Those with high blood sugar but not diabetes should be sent for intensive behavioral counseling to promote a healthy diet and exercise that may delay or prevent the disease, the Task Force says.

The recommendations will affect a lot of people. Half of all Americans have diabetes or high blood sugar.

Diabetes directly kills more than 71,000 people a year, according to the American Diabetes Association. The Centers for Disease Control and Prevention says a quarter of Americans who have diabetes don’t know it.

In 2008, the government-backed USPSTF endorsed diabetes screening for people with high blood pressure but couldn’t find enough evidence to support the same screening for those who are overweight but with no symptoms of diabetes.

Since then, six studies found that lifestyle changes to prevent or delay diabetes are consistently beneficial, say the authors of the new recommendation, published in the Annals of Internal Medicine.

“The Task Force found screening adults ages 40 to 70 who are overweight or obese can identify individuals with abnormal blood glucose levels before it progresses to diabetes and that offering or referring them to intensive lifestyle interventions can help prevent or delay complications from the disease,” said Task Force member Dr. Michael Pignone of the University of North Carolina, Chapel Hill.

The USPSTF can’t say at this point how often blood sugar screening should be done, although computer calculations suggest that testing every three years is reasonable, he said.

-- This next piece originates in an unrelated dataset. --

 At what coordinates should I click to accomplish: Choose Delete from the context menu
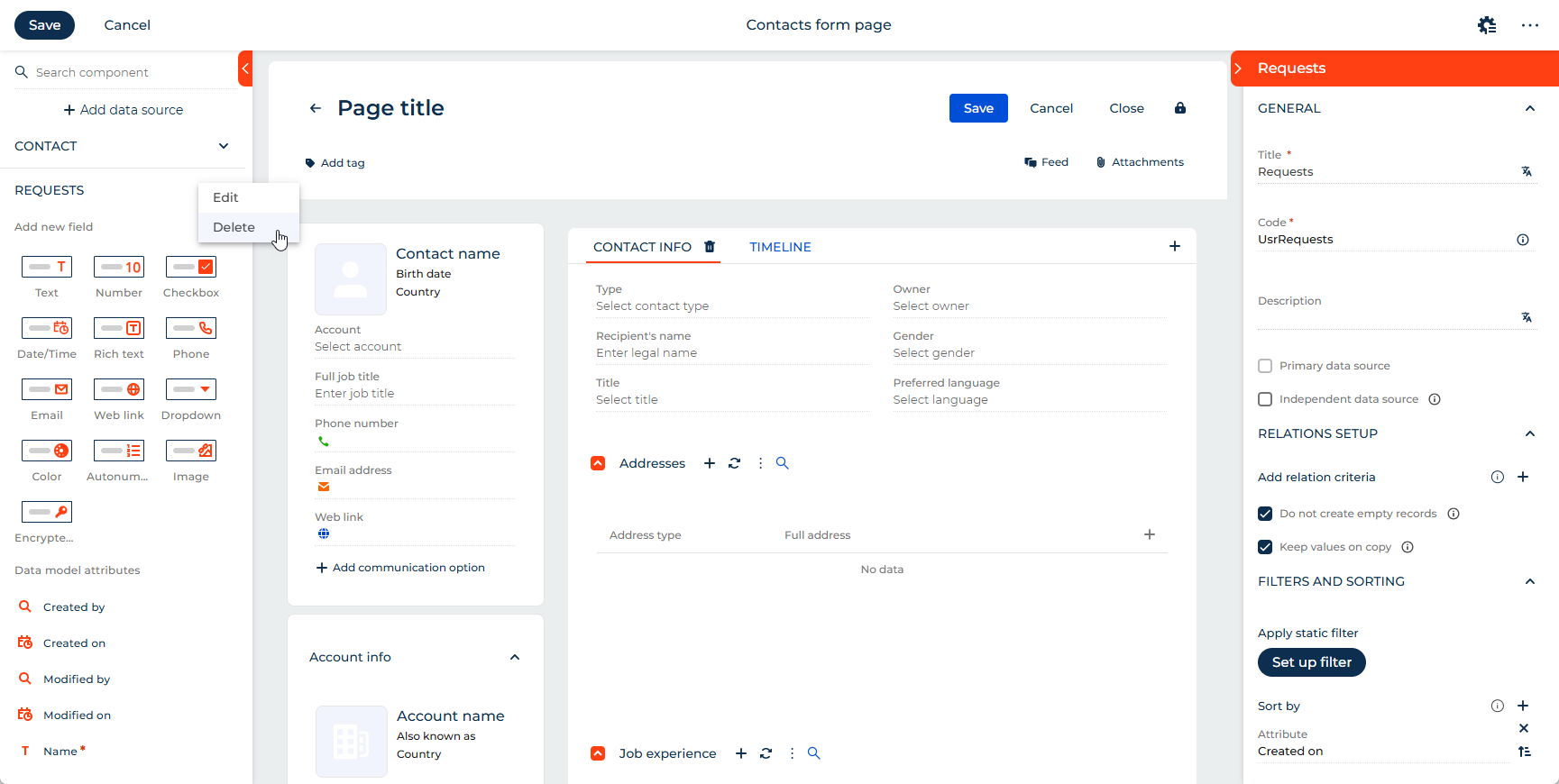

Some groups may be at increased risk for diabetes even if they’re not overweight, Pignone said, such as younger people with a family history of diabetes, women who had diabetes while pregnant or who have polycystic ovarian syndrome, and certain racial or ethnic minorities including African Americans, Alaska Natives, American Indians, Asian Americans, Hispanics or Latinos, or Native Hawaiians and Pacific Islanders.

“What is new here are the studies that demonstrate lifestyle intervention can prevent or delay the progression to diabetes,” said Dr. Shelley Selph of Oregon Health and Science University in Portland, lead author of a review on the topic for the USPSTF in June of 2015.

“This recommendation is important because obesity, a major risk factor for diabetes, is common and having uncontrolled diabetes increases one’s risk of illness and death,” Selph added. “If we can prevent or delay progression to diabetes, through eating a healthy diet and increasing our physical activity, the implication is that there will be a reduced risk of cardiovascular disease and death.”

The American Medical Association expressed disappointment, saying it had hoped the USPSTF would have recommended screening for a broader group of Americans.